Abstract
Establishing robust correspondences between two images is important for computer version tasks. However, in the real scene incorrect correspondences are inevitable no matter what kind of correspondence matching algorithms are adopted due to some complex factors, such as illumination, occlusion, and so on. To reduce the number of incorrect correspondences, an algorithm with the same object and same position constraints (SOSPC), is proposed to remove wrong correspondences from the given putative correspondences in this paper. The algorithm is based on the fact that in the given image pairs correct correspondences locate at the same position on the same objects. To select the correspondences on the same objects, an object matching method based on the correspondences selected by GMS is proposed. To select the correspondences on the correct positions, an iterative fundamental matrix estimation method based on clustering is presented. The experimental results have validated the effectiveness of the same object and the same position constraints, and the method achieves the state-of-art performance on five datasets.
Keywords
Introduction
Finding feature correspondences is a fundamental task in the field of computer vision, which has a wide range of applications such as structure-from-motion, 1 multi-view stereo, 2 image retrieval, 3 simultaneous localization and mapping, 4 face verification, 5 and et al. To acquire accurate correspondences, a popular two-step strategy is used. In the first step, the initial correspondence set is computed by correspondence matching algorithms (e.g. SIFT, 6 ORB, 7 A-KAZE, 8 etc). In the second step, more robust correspondences are determined out from the initial correspondence set by correspondence selection algorithms. By the second step, the ratio of correct correspondences can be raised, which offers more opportunities for the success of the subsequent operations in most cases.

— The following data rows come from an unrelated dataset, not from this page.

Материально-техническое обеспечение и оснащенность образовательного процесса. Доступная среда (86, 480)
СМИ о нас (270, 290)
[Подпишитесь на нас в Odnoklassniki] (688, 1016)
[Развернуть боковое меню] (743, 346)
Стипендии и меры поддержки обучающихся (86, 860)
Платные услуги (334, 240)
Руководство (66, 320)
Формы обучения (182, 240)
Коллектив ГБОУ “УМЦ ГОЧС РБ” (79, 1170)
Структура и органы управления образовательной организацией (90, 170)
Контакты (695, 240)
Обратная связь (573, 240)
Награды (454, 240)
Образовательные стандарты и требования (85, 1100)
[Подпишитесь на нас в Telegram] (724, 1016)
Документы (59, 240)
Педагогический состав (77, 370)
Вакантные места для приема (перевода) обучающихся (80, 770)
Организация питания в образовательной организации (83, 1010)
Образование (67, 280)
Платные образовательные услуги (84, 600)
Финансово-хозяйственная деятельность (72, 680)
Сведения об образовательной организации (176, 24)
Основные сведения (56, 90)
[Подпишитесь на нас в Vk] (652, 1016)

Most correspondence matching algorithms establish correspondence relationship between two images by extracting keypoints and local image descriptors.6,7,9,10 Each keypoint has a descriptor to describe its texture, illumination and other features, and keypoints with most similar descriptors are matched. However, many correspondence matching algorithms usually have such problems: (1) due to complexity of real scenes, they are difficult to be adaptable to different photograph conditions in images simultaneously, such as changing viewpoints, repeated structures, different illumination, occlusion, similar textures and so on; (2) many matching algorithms only consider local descriptor, and some global structure information is ignored, which results in many correspondences having similar local structure but belonging to different objects.
Because of the above reasons, in the first step it is inevitable that correspondence matching results will suffer from a lot of incorrect matches as shown in Figure 1(a) and (b), no matter what kind of correspondence matching algorithm is applied. Thus in the second step it is necessary to remove the incorrect matches by the correspondence selection algorithm. Correspondence selection algorithms may select robust correspondences based on different principles. For example, some methods (e.g. RANSAC 11 and USAC 12 select robust correspondences by estimating a transformation model from one image to another image, and some other methods (e.g. GMS 13 and VFC 14 select correspondences based on the consistency of local geometric structures. However, these methods still have their own drawbacks: in the real world some transformation relationships between image pairs are complicated, for the methods that estimate the transformation model, it is hard to pick all correct correspondences out only by one kind of transformation model, for example, in Figure 1(c) correct correspondences on some objects are not selected using RANSAC method. For the methods based on local geometric structures, they often select the correspondences that match right regions, but sometimes they may not match the position of correspondences accurately in pixel level. Therefore, correspondence selection algorithm still deserves further study.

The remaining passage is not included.